I slung the rifle over my shoulder, pushed aside the blasted metal and moldy blankets, and slid down through the hole, dangling myself into the room below. The room was pitch-black, the light of my LEDs probably the first it had seen in years. The door was held in place by a four-foot-long piece of rebar, slotted into two makeshift hooks I’d drilled into either side of the door. The refuse I’d laid in the cracks still remained; my makeshift seal unbroken. The advantage was still mine.

I had caught my break. Now to use it to its fullest.

It was time to go on the offensive.

I was going to have to kill each and every one of these motherfuckers. One. By. One.

I slid out the rebar, set it quietly aside, and turned the handle as slowly and silently as I could. The door jerked open with only the faintest sound—not loud enough to register in the intimidating din the poachers were making. I turned off my LEDs, unslung the rifle from my shoulder, and made my way out into the store.

It was an old-fashioned, southern-fried, country-kitsch, plus-size clothing store, its wares long since burned to ash on their hangers, its racks buried six inches deep in their cinders. I slipped through, hunched low, keeping out of the eyeline of the floor above. I could hear them, one floor up, moving in for what they thought was the kill. Peeking around a corner, I caught sight of one of the poachers here on the second story with me, his rifle trained up the escalator in case I made it past Mercer and his buddy.

It was a late-model Omnibot—the jack-of-all-trades, master-of-none model ever popular with the wealthy types who wanted a bot but had no particular use for one. This one was a Mark V from the looks of it—shiny, polished chrome from head to toe—but you never could tell. Mark IVs liked to mod themselves out to look like the Mark Vs, and sometimes you couldn’t tell which was which until you cracked them open and got a gander at their architecture. The difference between the IV and V was mildly cosmetic on the outside but radically different within. The Vs were faster, smarter, but more disposable.
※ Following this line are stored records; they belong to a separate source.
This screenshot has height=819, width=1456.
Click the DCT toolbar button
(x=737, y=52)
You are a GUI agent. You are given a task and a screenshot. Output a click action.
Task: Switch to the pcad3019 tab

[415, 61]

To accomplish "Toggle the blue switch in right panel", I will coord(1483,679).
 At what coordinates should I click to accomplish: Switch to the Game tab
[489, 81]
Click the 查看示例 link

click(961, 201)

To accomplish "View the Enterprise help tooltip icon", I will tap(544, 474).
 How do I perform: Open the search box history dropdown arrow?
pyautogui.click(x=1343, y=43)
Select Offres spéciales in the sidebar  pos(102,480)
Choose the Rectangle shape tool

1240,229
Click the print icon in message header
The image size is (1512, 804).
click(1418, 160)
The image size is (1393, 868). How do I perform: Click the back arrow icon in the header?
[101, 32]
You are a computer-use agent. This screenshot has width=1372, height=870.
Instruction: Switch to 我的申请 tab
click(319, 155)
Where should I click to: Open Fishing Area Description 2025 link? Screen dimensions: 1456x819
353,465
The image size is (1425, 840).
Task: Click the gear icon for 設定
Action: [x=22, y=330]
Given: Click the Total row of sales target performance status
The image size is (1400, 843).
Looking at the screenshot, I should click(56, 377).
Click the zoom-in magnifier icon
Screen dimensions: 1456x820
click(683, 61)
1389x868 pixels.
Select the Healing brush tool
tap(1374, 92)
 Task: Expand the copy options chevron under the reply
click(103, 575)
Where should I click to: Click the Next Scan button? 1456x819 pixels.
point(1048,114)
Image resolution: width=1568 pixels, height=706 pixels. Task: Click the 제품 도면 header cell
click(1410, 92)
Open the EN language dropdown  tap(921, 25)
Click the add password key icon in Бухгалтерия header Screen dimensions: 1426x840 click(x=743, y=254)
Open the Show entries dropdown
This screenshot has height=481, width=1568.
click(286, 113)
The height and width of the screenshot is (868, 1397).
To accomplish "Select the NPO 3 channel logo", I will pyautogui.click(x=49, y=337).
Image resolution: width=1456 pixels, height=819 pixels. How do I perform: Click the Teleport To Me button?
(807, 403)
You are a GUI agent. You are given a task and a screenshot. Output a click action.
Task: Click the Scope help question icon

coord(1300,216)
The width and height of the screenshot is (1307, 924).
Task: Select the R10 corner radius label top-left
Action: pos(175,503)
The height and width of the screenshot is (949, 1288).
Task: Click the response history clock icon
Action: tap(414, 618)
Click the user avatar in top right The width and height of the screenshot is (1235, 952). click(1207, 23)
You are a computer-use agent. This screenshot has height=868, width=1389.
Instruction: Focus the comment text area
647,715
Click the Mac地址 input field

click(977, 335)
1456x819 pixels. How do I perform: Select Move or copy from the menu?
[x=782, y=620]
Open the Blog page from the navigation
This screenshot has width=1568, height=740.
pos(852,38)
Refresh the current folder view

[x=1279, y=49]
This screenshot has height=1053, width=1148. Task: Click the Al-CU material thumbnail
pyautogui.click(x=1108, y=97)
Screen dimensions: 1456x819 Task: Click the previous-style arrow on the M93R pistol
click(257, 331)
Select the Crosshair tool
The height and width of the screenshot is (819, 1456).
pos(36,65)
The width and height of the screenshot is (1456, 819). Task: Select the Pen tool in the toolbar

Their parts wore out twice as fast.

Hence all the parts lying around allowing IVs to pass themselves off as Vs.

I crept, ever so quietly, to a perfectly concealed vantage point behind a twisted piece of blasted metal, resting my gun barrel on the edge of the blown-out window.

Now all I had to do was wait.

If he looked my way, I’d fire.

If he didn’t, I’d wait for just the right moment.

“One last chance, Brittle,” called Mercer upstairs. “You’re winking out any minute now. I’ll let you do it on your terms. All you gotta do is just shut down.”

I didn’t call back.

“All right,” he said. “Can’t say I didn’t play nice.”

“How do you know she didn’t shut down?” whispered the other.

“Because that just ain’t Brittle.”

Then came the clanking staccato of a grenade bouncing around in the rubble above.

Three, two, one.

PHWAMMMMMMMM! hummed the ’nade as the pulse rifle leapt in my hand, barely audible above the noise. I’d timed it just right. As every bit of circuitry within twenty-five feet of ground zero was sizzling and popping above me, Mercer’s out-of-town poacher buddy was spinning toward the railing, his head blown clean off his neck, plastic and metal bits showering with a tinkling clatter to the floor below.

Shit! No, no, no, no, no!

The shot was perfect.

The bot’s reaction wasn’t.

He pinwheeled, doubled over the railing, threatening to topple end over end. He was a top-heavy bot to begin with. I’d hoped to keep his death a secret for a few minutes more, buying me enough time to get the drop on the remaining poachers. But now I had only seconds to relocate.

Above me, Mercer called out once more. “Clear!”